FAYETTEVILLE, N.C. (WNCN) — Cumberland County condemned a mobile home just outside Fayetteville after the rescue of several cats from a woman described by investigators as a hoarder, and on Wednesday officials announced she is facing charges.
A county property inspector posted signs Tuesday morning on the Redfish Drive property that read, “This building is deemed to be unsafe for human occupancy.” Sheriff’s deputies went to the mobile home community Monday to conduct a welfare check at the request of management and neighbors who noticed an odor coming from the home.
“The odor emanating from the mobile home … had neighbors believing someone died inside the home,” the Cumberland County Sheriff’s Office sadi.
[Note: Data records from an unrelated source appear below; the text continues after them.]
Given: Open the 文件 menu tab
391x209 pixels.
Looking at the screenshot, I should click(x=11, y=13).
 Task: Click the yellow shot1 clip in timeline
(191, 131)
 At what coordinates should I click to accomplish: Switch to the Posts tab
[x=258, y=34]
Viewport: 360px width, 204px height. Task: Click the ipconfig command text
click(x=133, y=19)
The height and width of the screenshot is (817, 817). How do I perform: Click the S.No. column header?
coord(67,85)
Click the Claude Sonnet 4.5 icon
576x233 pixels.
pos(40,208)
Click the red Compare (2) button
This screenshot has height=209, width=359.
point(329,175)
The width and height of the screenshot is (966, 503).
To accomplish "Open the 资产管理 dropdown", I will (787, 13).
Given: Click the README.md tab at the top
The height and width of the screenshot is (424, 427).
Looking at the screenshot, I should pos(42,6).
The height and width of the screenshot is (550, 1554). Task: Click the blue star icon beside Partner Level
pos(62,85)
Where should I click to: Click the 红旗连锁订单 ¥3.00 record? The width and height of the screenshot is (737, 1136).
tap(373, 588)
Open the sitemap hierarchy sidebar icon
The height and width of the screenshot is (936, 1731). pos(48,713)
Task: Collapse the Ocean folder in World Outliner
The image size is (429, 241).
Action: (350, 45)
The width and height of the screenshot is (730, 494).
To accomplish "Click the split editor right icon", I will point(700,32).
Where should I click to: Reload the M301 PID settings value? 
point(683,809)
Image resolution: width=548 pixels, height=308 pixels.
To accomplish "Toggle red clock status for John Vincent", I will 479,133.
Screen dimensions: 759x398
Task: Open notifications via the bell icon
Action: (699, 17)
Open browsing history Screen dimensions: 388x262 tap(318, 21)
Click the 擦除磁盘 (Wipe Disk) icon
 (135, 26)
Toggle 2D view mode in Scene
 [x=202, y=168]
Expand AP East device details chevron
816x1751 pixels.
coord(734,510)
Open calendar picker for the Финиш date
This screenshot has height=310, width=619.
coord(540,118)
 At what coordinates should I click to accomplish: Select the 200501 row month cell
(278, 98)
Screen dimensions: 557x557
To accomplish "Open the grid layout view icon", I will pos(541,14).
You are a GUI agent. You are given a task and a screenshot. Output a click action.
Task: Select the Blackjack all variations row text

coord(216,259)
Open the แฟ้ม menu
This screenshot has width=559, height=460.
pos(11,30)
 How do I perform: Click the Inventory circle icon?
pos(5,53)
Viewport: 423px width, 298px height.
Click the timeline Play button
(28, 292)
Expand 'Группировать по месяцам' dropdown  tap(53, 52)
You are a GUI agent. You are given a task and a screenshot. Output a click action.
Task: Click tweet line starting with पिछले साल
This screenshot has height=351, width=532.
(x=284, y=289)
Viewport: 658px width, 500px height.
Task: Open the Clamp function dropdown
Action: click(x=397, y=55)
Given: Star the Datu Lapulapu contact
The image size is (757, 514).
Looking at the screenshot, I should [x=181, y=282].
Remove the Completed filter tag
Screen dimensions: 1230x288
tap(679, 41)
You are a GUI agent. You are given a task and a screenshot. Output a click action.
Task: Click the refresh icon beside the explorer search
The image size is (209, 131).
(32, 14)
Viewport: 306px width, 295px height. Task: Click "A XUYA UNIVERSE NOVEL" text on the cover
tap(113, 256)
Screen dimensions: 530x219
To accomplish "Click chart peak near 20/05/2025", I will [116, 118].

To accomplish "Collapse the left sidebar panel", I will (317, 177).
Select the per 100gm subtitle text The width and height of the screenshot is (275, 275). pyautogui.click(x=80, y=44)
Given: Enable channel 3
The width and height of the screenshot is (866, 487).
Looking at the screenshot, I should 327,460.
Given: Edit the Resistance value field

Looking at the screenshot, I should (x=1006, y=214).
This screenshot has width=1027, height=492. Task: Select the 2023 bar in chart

Cumberland County Animal Control director John Lauby said workers removed three living cats from the home, one of which required euthanasia. Animal Control also recovered one dead cat, but were unable to search the home for other animals.
“There could be more in there, but until the filth is removed, it’s not safe to go in. You literally need fire type respirators to breathe, to go in the house. You can’t go in the house and stand for 30 seconds and breathe, you have to come back outside. it’s awful,” Lauby said.
“The other two may develop problems with that along the way because of… you’re breathing in that almost pure ammonia that’s in the air from cat urine and cat feces over time.”
In a release Wednesday, the Sheriff’s Office revealed that a second cat had been put down.
Investigators said one neighbor reported seeing the homeowner stop by at times to open the front door, toss cat food inside, and then leave. Lauby said that’s information he wished Animal Control knew about much earlier, as they could have acted sooner.
He said it is important for the community to report cases of animal cruelty.
“When you’re dealing with hoarders, they think they’re caring for the animals and they think they’re helping the animals. Then the next thing you know, they have 30 or 40 or 50 cats living in their home with them, and it just overwhelms them,” Lauby said.
Robert Harrington lives down the street from the home and said he had no idea about the situation inside.
“She never gave nobody no problems. She was always a nice lady. She always spoke but always kept to herself. I just hate this happened. It’s just something we can’t control,” neighbor Robert Harrington said.
“She works, she comes home, she minded her business, wouldn’t be mingling out here with the other folks, but maybe that should have been a warning sign there, I think.”
Cumberland County Animal Control has had a few cases of animal hoarding in the past three years where they received 20 or so pets at a time. However, Lauby said the bigger issue is irresponsible dog and cat owners who allow their pets to roam free and fail to get them vaccinated, spayed, or neutered.
Animal Control officers pick up an average of 100 cats and dogs each day between April and November. The shelter has space for 300, which Lauby said results in putting to sleep about one out of every three animals.
“It just breaks my (staff’s) heart. Every day they have to come to work knowing that they’re going to have to put a healthy, adoptable animal to sleep because there are not enough people adopting them,” Lauby said.
The 35 percent euthanasia rate is a big improvement on the 75 percent rate a few years ago, and is in large part due to the work of rescue and foster groups. However, the shelter director said there is a problem of animal hoarders attempting to adopt additional cats and dogs.
The shelter has a rescue-foster coordinator who requires forms and documents in order for people to qualify. Lauby said animal activists across the state also file reports when they believe a person identifying themselves as rescuers may actually be a hoarder.
Lou Ann Cain was charged with three counts of felony cruelty to animals.
Her bond was set at $10,000 unsecured.
She was released on the condition she appears in court later Wednesday.